BEGIN DATASET RECORDS

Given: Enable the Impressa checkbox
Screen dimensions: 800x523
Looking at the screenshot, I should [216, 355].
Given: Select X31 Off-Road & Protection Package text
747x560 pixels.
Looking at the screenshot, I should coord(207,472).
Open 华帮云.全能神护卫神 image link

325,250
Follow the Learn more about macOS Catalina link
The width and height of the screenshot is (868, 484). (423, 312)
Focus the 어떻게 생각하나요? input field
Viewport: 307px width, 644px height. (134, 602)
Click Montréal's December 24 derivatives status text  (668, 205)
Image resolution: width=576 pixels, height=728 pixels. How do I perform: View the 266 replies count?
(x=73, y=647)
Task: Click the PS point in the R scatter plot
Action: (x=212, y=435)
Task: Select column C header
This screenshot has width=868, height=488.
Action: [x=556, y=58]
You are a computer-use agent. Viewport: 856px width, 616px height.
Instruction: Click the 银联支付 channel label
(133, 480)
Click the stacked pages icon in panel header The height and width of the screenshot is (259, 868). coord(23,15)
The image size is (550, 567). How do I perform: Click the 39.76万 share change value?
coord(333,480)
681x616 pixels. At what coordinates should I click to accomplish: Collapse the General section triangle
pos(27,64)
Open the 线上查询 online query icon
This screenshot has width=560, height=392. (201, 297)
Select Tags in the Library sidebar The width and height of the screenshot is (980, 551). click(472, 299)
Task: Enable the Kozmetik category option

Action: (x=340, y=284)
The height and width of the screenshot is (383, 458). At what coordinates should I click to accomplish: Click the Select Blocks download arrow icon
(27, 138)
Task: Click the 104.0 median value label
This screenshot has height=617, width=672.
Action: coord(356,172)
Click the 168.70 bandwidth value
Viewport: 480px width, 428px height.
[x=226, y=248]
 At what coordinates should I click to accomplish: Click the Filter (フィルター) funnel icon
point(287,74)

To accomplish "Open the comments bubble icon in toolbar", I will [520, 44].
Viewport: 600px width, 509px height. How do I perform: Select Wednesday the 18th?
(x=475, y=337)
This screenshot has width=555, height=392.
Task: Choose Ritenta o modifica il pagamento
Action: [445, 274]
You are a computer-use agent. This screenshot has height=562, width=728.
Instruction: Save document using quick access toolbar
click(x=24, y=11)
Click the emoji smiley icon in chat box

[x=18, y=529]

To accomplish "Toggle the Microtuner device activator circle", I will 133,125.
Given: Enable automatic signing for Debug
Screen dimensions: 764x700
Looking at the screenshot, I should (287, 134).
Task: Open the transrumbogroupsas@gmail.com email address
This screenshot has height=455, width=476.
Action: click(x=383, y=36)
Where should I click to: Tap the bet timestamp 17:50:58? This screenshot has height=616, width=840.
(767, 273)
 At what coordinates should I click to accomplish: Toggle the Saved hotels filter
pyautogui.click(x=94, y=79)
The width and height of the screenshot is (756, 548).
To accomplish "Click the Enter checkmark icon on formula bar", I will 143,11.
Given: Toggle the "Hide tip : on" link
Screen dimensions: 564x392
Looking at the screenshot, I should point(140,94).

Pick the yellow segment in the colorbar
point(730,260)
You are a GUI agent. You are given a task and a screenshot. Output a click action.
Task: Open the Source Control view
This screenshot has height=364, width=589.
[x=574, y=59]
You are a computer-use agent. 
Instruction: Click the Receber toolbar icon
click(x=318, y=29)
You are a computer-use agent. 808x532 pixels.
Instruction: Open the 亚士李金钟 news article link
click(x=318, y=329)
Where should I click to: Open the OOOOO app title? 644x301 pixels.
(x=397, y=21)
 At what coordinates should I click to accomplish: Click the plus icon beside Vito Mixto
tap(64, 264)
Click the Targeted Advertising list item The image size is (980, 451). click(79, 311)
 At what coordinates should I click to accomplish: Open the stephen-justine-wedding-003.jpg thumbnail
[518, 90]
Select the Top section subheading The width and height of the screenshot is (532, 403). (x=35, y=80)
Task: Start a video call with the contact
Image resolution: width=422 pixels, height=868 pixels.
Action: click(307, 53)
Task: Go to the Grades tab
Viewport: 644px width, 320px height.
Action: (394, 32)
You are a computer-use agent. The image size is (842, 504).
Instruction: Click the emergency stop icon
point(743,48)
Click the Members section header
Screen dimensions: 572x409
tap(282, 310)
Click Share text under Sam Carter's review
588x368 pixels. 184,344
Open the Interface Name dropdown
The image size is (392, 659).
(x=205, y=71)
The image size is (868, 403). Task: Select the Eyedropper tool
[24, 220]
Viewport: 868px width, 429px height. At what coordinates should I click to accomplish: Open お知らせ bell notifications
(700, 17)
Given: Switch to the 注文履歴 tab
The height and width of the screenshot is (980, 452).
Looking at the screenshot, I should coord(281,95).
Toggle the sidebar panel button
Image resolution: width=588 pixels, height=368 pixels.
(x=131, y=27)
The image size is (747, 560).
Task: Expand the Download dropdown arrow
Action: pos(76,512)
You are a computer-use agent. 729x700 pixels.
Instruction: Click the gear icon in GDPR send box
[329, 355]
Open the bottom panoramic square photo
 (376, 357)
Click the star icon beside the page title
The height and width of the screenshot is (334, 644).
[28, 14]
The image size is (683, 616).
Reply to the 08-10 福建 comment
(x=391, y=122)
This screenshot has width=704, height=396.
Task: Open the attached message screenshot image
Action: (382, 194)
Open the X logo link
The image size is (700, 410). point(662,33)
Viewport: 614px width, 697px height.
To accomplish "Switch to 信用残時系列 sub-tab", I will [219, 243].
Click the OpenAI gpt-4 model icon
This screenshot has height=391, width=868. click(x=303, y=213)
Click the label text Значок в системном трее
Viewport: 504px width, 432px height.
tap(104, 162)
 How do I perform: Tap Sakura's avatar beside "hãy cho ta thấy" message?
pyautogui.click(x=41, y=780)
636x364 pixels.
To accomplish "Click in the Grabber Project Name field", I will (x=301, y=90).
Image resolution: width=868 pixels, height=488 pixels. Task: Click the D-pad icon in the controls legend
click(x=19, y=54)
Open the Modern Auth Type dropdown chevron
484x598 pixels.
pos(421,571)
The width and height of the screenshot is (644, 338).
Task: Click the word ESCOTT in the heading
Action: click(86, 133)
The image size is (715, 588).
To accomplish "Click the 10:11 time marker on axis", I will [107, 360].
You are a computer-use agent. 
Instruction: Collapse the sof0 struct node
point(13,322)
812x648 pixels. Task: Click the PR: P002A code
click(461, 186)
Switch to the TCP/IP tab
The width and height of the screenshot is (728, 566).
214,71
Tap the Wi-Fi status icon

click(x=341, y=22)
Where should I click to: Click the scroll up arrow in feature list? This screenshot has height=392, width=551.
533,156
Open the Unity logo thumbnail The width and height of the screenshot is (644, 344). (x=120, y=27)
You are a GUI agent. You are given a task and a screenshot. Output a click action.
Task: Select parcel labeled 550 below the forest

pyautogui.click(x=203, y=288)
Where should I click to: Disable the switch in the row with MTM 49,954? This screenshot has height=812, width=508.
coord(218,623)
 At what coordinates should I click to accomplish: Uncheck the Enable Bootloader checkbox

END DATASET RECORDS

> **YOUR TASK**
Your task is to quote the listing above word for word.

> **EXERCISE RESPONSE**
Given: Enable the Impressa checkbox
Screen dimensions: 800x523
Looking at the screenshot, I should [216, 355].
Given: Select X31 Off-Road & Protection Package text
747x560 pixels.
Looking at the screenshot, I should coord(207,472).
Open 华帮云.全能神护卫神 image link

325,250
Follow the Learn more about macOS Catalina link
The width and height of the screenshot is (868, 484). (423, 312)
Focus the 어떻게 생각하나요? input field
Viewport: 307px width, 644px height. (134, 602)
Click Montréal's December 24 derivatives status text  (668, 205)
Image resolution: width=576 pixels, height=728 pixels. How do I perform: View the 266 replies count?
(x=73, y=647)
Task: Click the PS point in the R scatter plot
Action: (x=212, y=435)
Task: Select column C header
This screenshot has width=868, height=488.
Action: [x=556, y=58]
You are a computer-use agent. Viewport: 856px width, 616px height.
Instruction: Click the 银联支付 channel label
(133, 480)
Click the stacked pages icon in panel header The height and width of the screenshot is (259, 868). coord(23,15)
The image size is (550, 567). How do I perform: Click the 39.76万 share change value?
coord(333,480)
681x616 pixels. At what coordinates should I click to accomplish: Collapse the General section triangle
pos(27,64)
Open the 线上查询 online query icon
This screenshot has width=560, height=392. (201, 297)
Select Tags in the Library sidebar The width and height of the screenshot is (980, 551). click(472, 299)
Task: Enable the Kozmetik category option

Action: (x=340, y=284)
The height and width of the screenshot is (383, 458). At what coordinates should I click to accomplish: Click the Select Blocks download arrow icon
(27, 138)
Task: Click the 104.0 median value label
This screenshot has height=617, width=672.
Action: coord(356,172)
Click the 168.70 bandwidth value
Viewport: 480px width, 428px height.
[x=226, y=248]
 At what coordinates should I click to accomplish: Click the Filter (フィルター) funnel icon
point(287,74)

To accomplish "Open the comments bubble icon in toolbar", I will [520, 44].
Viewport: 600px width, 509px height. How do I perform: Select Wednesday the 18th?
(x=475, y=337)
This screenshot has width=555, height=392.
Task: Choose Ritenta o modifica il pagamento
Action: [445, 274]
You are a computer-use agent. This screenshot has height=562, width=728.
Instruction: Save document using quick access toolbar
click(x=24, y=11)
Click the emoji smiley icon in chat box

[x=18, y=529]

To accomplish "Toggle the Microtuner device activator circle", I will 133,125.
Given: Enable automatic signing for Debug
Screen dimensions: 764x700
Looking at the screenshot, I should (287, 134).
Task: Open the transrumbogroupsas@gmail.com email address
This screenshot has height=455, width=476.
Action: click(x=383, y=36)
Where should I click to: Tap the bet timestamp 17:50:58? This screenshot has height=616, width=840.
(767, 273)
 At what coordinates should I click to accomplish: Toggle the Saved hotels filter
pyautogui.click(x=94, y=79)
The width and height of the screenshot is (756, 548).
To accomplish "Click the Enter checkmark icon on formula bar", I will 143,11.
Given: Toggle the "Hide tip : on" link
Screen dimensions: 564x392
Looking at the screenshot, I should point(140,94).

Pick the yellow segment in the colorbar
point(730,260)
You are a GUI agent. You are given a task and a screenshot. Output a click action.
Task: Open the Source Control view
This screenshot has height=364, width=589.
[x=574, y=59]
You are a computer-use agent. 
Instruction: Click the Receber toolbar icon
click(x=318, y=29)
You are a computer-use agent. 808x532 pixels.
Instruction: Open the 亚士李金钟 news article link
click(x=318, y=329)
Where should I click to: Open the OOOOO app title? 644x301 pixels.
(x=397, y=21)
 At what coordinates should I click to accomplish: Click the plus icon beside Vito Mixto
tap(64, 264)
Click the Targeted Advertising list item The image size is (980, 451). click(79, 311)
 At what coordinates should I click to accomplish: Open the stephen-justine-wedding-003.jpg thumbnail
[518, 90]
Select the Top section subheading The width and height of the screenshot is (532, 403). (x=35, y=80)
Task: Start a video call with the contact
Image resolution: width=422 pixels, height=868 pixels.
Action: click(307, 53)
Task: Go to the Grades tab
Viewport: 644px width, 320px height.
Action: (394, 32)
You are a computer-use agent. The image size is (842, 504).
Instruction: Click the emergency stop icon
point(743,48)
Click the Members section header
Screen dimensions: 572x409
tap(282, 310)
Click Share text under Sam Carter's review
588x368 pixels. 184,344
Open the Interface Name dropdown
The image size is (392, 659).
(x=205, y=71)
The image size is (868, 403). Task: Select the Eyedropper tool
[24, 220]
Viewport: 868px width, 429px height. At what coordinates should I click to accomplish: Open お知らせ bell notifications
(700, 17)
Given: Switch to the 注文履歴 tab
The height and width of the screenshot is (980, 452).
Looking at the screenshot, I should coord(281,95).
Toggle the sidebar panel button
Image resolution: width=588 pixels, height=368 pixels.
(x=131, y=27)
The image size is (747, 560).
Task: Expand the Download dropdown arrow
Action: pos(76,512)
You are a computer-use agent. 729x700 pixels.
Instruction: Click the gear icon in GDPR send box
[329, 355]
Open the bottom panoramic square photo
 (376, 357)
Click the star icon beside the page title
The height and width of the screenshot is (334, 644).
[28, 14]
The image size is (683, 616).
Reply to the 08-10 福建 comment
(x=391, y=122)
This screenshot has width=704, height=396.
Task: Open the attached message screenshot image
Action: (382, 194)
Open the X logo link
The image size is (700, 410). point(662,33)
Viewport: 614px width, 697px height.
To accomplish "Switch to 信用残時系列 sub-tab", I will [219, 243].
Click the OpenAI gpt-4 model icon
This screenshot has height=391, width=868. click(x=303, y=213)
Click the label text Значок в системном трее
Viewport: 504px width, 432px height.
tap(104, 162)
 How do I perform: Tap Sakura's avatar beside "hãy cho ta thấy" message?
pyautogui.click(x=41, y=780)
636x364 pixels.
To accomplish "Click in the Grabber Project Name field", I will (x=301, y=90).
Image resolution: width=868 pixels, height=488 pixels. Task: Click the D-pad icon in the controls legend
click(x=19, y=54)
Open the Modern Auth Type dropdown chevron
484x598 pixels.
pos(421,571)
The width and height of the screenshot is (644, 338).
Task: Click the word ESCOTT in the heading
Action: click(86, 133)
The image size is (715, 588).
To accomplish "Click the 10:11 time marker on axis", I will [107, 360].
You are a computer-use agent. 
Instruction: Collapse the sof0 struct node
point(13,322)
812x648 pixels. Task: Click the PR: P002A code
click(461, 186)
Switch to the TCP/IP tab
The width and height of the screenshot is (728, 566).
214,71
Tap the Wi-Fi status icon

click(x=341, y=22)
Where should I click to: Click the scroll up arrow in feature list? This screenshot has height=392, width=551.
533,156
Open the Unity logo thumbnail The width and height of the screenshot is (644, 344). (x=120, y=27)
You are a GUI agent. You are given a task and a screenshot. Output a click action.
Task: Select parcel labeled 550 below the forest

pyautogui.click(x=203, y=288)
Where should I click to: Disable the switch in the row with MTM 49,954? This screenshot has height=812, width=508.
coord(218,623)
 At what coordinates should I click to accomplish: Uncheck the Enable Bootloader checkbox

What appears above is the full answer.